TEXTO DE APOIO.
/---
Ao NG, o SME nega prestar declarações, afirmando apenas estar à espera dos resultados do que está a ser feito para melhorar o quadro actual.

No início do ano, o Governo anunciou a subida das taxas de emissão de passaportes de três mil kwanzas para os 30.500. E até prometeu que, ao contrário do que acontecia anteriormente, em que os passaportes demoravam meses e até mesmo anos para serem entregues, desta vez, o processo seria “mais célere”.

Entre o discurso e a prática, nota-se uma grande diferença, que, inclusive, tem deixado vários utentes agastados e aborrecidos. Como é o caso de António Leandro. O gestor, de 32 anos, pretendia passar as férias de Junho em Lisboa. Por causa do passaporte expirado, em Janeiro, dirigiu-se ao guiché do Serviço de Migração e Estrangeiros (SME) do Serviço Integrado de Atendimento ao Cidadão (Siac), em Talatona, Luanda, para a renovação. Depois de horas à espera, deu entrada do processo, pagando a taxa de 30.500 kwanzas, com a promessa de que seria entregue duas semanas depois. Na data prometida, dirigiu-se ao guiché, mas foi informado que o documento ainda não estava disponível e que era apenas uma questão de dias para receber o passaporte. Os dias transformaram-se em semanas e as semanas em meses, e o gestor continua sem o passaporte e viu frustrado o desejo de viajar. Até escreveu a reclamar, por duas vezes, mas sem sucesso. Agastado, procura ter o passaporte mesmo que isso implique pagar uma ‘gasosa’ por entender ser a via “mais fácil” quando se trata de conseguir documentos.

Há quem esteja na luta há mais tempo. Residente no Lubango, Huíla, Castilho Marcolino ‘luta’ desde Fevereiro de 2018 para a obtenção do passaporte. O comprovativo do SME mostra que o jovem fez o pedido de emissão do passaporte ordinário a 7 de Fevereiro de 2018, com um prazo de entrega de 60 dias. Mais de um ano depois, tenta, a todo o custo, saber as razões para ainda não ter o passaporte. Pedem-lhe apenas paciência.

O estudante do Ensino da Língua Portuguesa, no Instituto Superior de Ciências da Educação de Luanda, tinha a intenção de ir a Cabo-Verde fazer um estudo comparado do ensino do português para a tese de mestrado. Devido ao impasse, encontra-se parado e impedido de concluir a tese. Alguém o aconselhou a fazer uma reclamação por escrito dirigida à direcção do SME naquela província. “O mais agravante é que, para apresentar reclamação, tem de se pagar novamente”, lamenta. Pagou uma taxa adicional de 988 kwanzas para o formulário de reclamações, desde Fevereiro. Agastado com a demora, o jovem optou por outros ‘esquemas’, recorrendo a um dos comissários do SME, mas que também ainda não solucionou o problema.
\---
PERGUNTAS SOBRE O MATERIAL.
• 1. Reescreva em forma de lista o parágrafo do texto sobre os passaportes que começa por "Há quem esteja na luta há mais tempo", mantendo os factos principais.
• 2. Segundo o texto sobre os passaportes, quanto custava a taxa de emissão antes da subida anunciada pelo Governo?
• 3. Prolongue o texto sobre os passaportes a partir do ponto em que termina.

Dados de localização por coordenadas de píxeis.
/---
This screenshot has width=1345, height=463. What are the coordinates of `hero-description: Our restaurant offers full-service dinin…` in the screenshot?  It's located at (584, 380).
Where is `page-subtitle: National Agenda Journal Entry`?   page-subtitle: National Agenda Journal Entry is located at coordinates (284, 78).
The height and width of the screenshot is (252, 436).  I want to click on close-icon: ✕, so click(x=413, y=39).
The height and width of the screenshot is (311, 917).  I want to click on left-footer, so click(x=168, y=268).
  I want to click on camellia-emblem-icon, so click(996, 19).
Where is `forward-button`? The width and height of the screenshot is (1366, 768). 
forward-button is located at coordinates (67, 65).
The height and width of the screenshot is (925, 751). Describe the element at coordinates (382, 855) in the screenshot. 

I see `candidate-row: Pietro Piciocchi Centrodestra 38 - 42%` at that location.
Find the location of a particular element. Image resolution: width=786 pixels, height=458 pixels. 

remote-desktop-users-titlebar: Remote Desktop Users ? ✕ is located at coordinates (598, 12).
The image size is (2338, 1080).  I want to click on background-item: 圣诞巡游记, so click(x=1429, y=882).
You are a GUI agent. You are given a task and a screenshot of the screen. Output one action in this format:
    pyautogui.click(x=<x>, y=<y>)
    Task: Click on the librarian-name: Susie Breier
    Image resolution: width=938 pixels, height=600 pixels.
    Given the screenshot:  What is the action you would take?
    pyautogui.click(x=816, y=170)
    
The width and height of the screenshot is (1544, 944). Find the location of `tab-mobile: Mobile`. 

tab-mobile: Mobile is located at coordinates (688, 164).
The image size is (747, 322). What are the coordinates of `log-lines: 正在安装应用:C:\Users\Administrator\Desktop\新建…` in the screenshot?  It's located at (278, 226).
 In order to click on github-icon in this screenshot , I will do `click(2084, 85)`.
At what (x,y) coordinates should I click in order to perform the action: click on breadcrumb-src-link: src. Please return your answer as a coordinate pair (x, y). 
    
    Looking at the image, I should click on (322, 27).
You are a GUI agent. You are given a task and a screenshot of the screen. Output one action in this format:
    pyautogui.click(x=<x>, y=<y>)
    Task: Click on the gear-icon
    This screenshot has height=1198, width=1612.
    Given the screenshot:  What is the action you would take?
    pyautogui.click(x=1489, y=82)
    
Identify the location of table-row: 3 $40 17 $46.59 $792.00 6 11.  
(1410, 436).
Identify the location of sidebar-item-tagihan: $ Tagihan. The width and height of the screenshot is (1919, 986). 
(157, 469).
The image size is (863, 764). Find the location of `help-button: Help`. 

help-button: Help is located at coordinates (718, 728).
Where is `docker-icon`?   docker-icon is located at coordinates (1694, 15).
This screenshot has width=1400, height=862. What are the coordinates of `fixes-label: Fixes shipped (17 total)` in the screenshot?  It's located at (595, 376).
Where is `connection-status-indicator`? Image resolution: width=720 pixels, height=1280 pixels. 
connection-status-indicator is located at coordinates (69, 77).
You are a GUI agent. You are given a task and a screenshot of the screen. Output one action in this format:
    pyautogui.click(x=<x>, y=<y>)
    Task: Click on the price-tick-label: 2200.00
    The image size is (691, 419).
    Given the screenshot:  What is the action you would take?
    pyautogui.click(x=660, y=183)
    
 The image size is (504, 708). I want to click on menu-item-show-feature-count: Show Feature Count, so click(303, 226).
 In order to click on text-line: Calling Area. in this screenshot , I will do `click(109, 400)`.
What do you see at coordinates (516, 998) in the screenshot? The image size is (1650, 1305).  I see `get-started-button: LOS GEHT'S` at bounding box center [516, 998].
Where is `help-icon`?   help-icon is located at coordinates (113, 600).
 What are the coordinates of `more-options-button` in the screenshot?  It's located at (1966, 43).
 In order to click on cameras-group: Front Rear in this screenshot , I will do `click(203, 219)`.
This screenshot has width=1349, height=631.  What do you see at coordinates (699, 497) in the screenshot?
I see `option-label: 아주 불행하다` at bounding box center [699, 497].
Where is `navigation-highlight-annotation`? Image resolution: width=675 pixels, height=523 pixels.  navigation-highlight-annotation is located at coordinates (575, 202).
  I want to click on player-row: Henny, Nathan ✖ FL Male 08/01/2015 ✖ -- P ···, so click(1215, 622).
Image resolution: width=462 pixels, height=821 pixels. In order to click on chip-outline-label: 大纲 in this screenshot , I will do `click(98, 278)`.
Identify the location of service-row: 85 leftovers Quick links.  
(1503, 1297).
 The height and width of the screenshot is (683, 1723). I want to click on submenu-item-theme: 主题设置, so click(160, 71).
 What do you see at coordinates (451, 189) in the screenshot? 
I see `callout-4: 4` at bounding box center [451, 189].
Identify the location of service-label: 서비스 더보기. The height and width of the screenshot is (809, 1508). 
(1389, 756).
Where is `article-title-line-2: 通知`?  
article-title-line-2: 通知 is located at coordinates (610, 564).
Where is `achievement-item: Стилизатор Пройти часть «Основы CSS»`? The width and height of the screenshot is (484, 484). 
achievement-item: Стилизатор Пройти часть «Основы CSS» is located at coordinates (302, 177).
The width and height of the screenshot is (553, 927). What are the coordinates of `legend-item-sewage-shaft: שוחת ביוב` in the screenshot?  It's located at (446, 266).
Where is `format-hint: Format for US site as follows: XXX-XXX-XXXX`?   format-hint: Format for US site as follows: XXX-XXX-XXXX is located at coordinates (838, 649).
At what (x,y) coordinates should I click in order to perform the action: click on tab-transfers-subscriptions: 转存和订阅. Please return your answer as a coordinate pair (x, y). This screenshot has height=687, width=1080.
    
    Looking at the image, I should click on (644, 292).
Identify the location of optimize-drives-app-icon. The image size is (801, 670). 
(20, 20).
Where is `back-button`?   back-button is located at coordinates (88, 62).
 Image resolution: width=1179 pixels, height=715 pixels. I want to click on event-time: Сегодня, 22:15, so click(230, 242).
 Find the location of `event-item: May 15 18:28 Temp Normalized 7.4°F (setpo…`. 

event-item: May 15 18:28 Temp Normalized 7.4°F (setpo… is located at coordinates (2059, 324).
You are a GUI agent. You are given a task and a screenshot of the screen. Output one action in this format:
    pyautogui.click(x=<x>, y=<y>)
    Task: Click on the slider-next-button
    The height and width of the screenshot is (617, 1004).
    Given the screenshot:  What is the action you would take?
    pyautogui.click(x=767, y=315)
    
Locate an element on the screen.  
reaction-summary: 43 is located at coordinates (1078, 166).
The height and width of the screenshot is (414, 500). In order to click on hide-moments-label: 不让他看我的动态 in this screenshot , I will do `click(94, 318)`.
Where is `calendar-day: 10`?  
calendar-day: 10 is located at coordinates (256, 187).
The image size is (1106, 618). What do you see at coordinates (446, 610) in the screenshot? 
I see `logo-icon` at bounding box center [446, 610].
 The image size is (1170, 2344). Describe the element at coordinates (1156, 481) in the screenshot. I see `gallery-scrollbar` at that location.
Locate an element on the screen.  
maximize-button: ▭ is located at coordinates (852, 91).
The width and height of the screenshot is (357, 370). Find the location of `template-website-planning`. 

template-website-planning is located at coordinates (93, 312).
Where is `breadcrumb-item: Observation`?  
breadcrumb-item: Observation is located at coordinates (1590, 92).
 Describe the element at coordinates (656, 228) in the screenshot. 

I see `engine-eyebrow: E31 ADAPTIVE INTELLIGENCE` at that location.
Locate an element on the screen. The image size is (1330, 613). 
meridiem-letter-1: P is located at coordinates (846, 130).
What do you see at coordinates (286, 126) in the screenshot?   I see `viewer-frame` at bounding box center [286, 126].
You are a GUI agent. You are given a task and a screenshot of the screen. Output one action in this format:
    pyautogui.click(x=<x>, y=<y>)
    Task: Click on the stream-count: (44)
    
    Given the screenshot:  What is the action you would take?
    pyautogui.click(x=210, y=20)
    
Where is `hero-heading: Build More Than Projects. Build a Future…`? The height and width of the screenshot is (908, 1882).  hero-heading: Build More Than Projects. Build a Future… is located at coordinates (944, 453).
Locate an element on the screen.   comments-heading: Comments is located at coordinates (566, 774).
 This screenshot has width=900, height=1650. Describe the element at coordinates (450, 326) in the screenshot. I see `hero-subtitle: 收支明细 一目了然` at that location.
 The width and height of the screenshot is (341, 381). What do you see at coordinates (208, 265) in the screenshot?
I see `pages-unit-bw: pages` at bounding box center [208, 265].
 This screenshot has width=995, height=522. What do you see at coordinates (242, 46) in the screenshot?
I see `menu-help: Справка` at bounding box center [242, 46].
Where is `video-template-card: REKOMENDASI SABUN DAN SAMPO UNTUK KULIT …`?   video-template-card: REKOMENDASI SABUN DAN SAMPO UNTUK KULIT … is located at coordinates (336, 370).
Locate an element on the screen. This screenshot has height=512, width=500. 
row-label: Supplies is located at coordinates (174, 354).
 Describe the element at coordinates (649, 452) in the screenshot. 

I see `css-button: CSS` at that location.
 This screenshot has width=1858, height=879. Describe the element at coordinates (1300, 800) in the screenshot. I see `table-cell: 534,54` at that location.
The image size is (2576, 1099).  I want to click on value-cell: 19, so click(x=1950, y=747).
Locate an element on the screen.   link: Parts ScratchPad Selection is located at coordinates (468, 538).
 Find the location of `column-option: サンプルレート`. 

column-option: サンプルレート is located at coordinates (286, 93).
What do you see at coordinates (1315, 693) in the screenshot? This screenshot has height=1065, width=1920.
\---
RESPOSTAS DO EXERCÍCIO.
• 1.
- Castilho Marcolino, residente no Lubango (Huíla), tenta obter o passaporte desde Fevereiro de 2018.
- Segundo o comprovativo do SME, pediu o passaporte ordinário a 7 de Fevereiro de 2018, com prazo de entrega de 60 dias.
- Mais de um ano depois, continua a procurar saber por que ainda não o recebeu.
- Apenas lhe pedem paciência.

• 2. Três mil kwanzas.

• 3.
Pela página oficial do SME no Facebook, ‘chovem’ várias críticas e reclamações de utentes que não recebem o passaporte há meses. Evana Angélica afirma ter pago 39 mil kwanzas para tratar um passaporte urgente para o filho. “Dizem que tem duração de sete dias úteis. Já passaram 20 dias nem no sistema deles, nem no posto da emissão consigo encontrar o processo, nem sei mais o que fazer”, escreve. Outra utente, Irma Mendes, afirma ter emitido o passaporte do filho em Maio com a garantia de sair em um mês. “Até agora, nada. Ainda estão a mandar fazer uma carta a reclamar a emissão do passaporte, senão, não sai. Estão a brincar com o cidadão. Eu ia tratar o passaporte se não tivesse necessidade de viajar?”, questiona.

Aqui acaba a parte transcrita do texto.